Andrea Conte speaks to Woman’s Club
Posted By Sparta Live | May 31, 2006 12:00 am
Andrea Conte traveled to Sparta to address the GFWC Sparta Woman’s Club, and she spoke about renovations and reconstruction to the Tennessee Governors mansion that are currently underway.
A private family originally built the mansion in 1931. The state purchased the home in 1949, and it became the third governor’s residence for the State of Tennessee.
The estate is situated on 10 acres and boasts 16 rooms and 9 bathrooms.
The first floor of the mansion is open to the public, and the second floor is private living quarters.
Since becoming the governor’s mansion, nine Tennessee governors and their families have lived there.
The first families have done extensive entertaining, and have hosted many important guest including Billy Graham, Elvis Presley, President and Mrs. John F. Kennedy, President and Mrs. Bill Clinton, and many other politicians and royalty from around the world.
Conte spearheaded the reconstruction is the project is estimated to take about 19 months, and consist of four phases.
Conte assured the crowd private donations and fundraisers were supplying all money for the renovation project.
“The goal is to restore the architectural features of the executive residence and provide contemporary updates while preserving the historical integrity of the house and property,” said Conte
Phase 1 encompasses the residence and is estimated to cost $5.9 million.
“The roof has always leaked,” said Conte. “It leaked on the Alexanders, the McWherters and the Sundquists.”
The slate roof was recently replaced at a cost of $550,000.00.
The Tennessee Arts Commission created a sculpture of a figure holding a bird and covered it with the original slate that was removed from the home.
The slate was broken into small pieces to give the sculpture a Mosaic look.
In addition to the roof, a new geothermal mechanical system will be installed.
The new system is designed to help save on utility bills.
The home still has the original wiring, which is undersized for the home’s current needs.
The house will also be brought up to standard to comply with American’s with Disabilities Act, providing ramps and an elevator.
Because of the age of the home, there are areas with lead paint that needs to be removed, and all the windows in the home are being updated.
The second phase centers on enlarging and renovating the conservatory and will cost about $3.3 million.
“Currently we cannot accommodate large crowds, if we have more than 22 guest we have to put a tent in the back yard,” said Conte.

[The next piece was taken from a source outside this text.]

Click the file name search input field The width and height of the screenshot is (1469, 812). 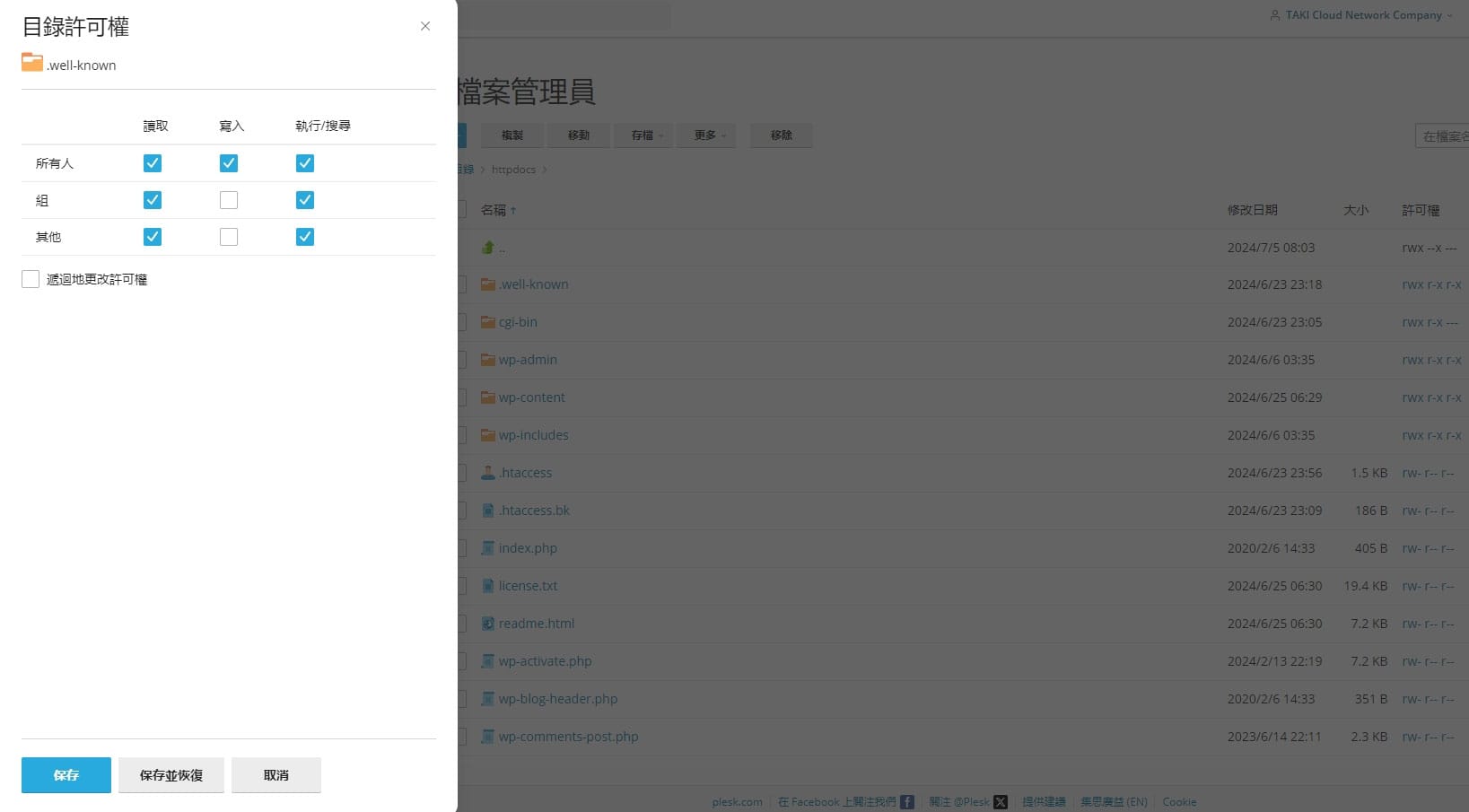click(x=1445, y=135)
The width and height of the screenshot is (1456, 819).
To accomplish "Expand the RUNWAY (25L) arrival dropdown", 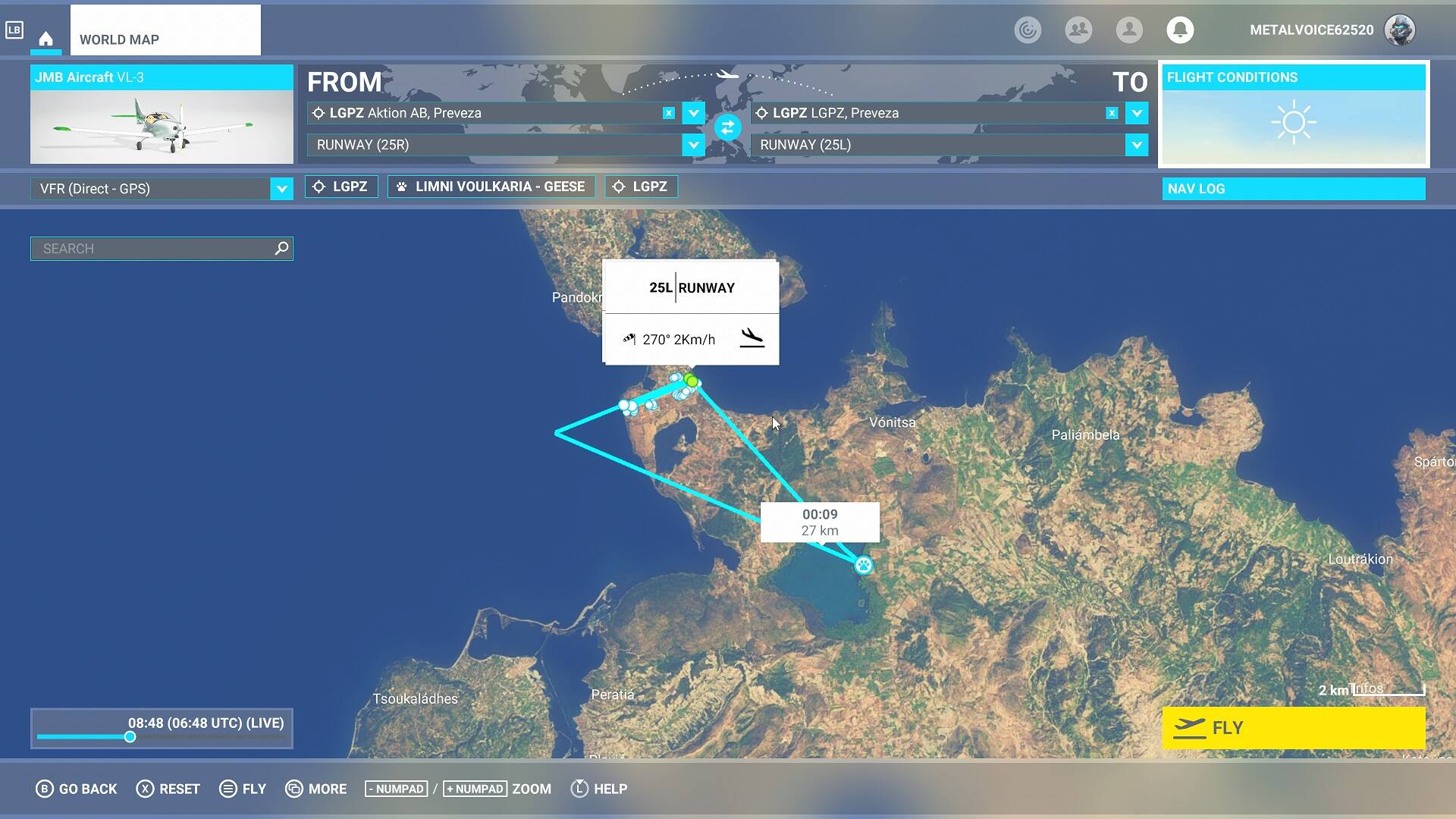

The renovated conservatory will accommodate 160 guests comfortably.
Phase 3 focuses on the carriage house, and the upgrades will cost $664,000.
The plan is to turn it into a safe guesthouse for visiting dignitaries.
Phase four will consist of upgrades to the maintenance building and will cost around $394,000.
“We will not undertake any work we can’t pay for,” said Conte.
When possible, Tennessee builders and contractors were used for the renovations.
During the groundbreaking ceremony children and grandchildren of the workers decorated shovels and turned the dirt.
“The children are the future, and the preservation will ensure that they and all Tennesseans can take pride in the home for generations to come,” said Conte.
“This is living history.”
After the program, Conte dedicated a plaque to the John White home in honor of wife Martha White for her service to White County.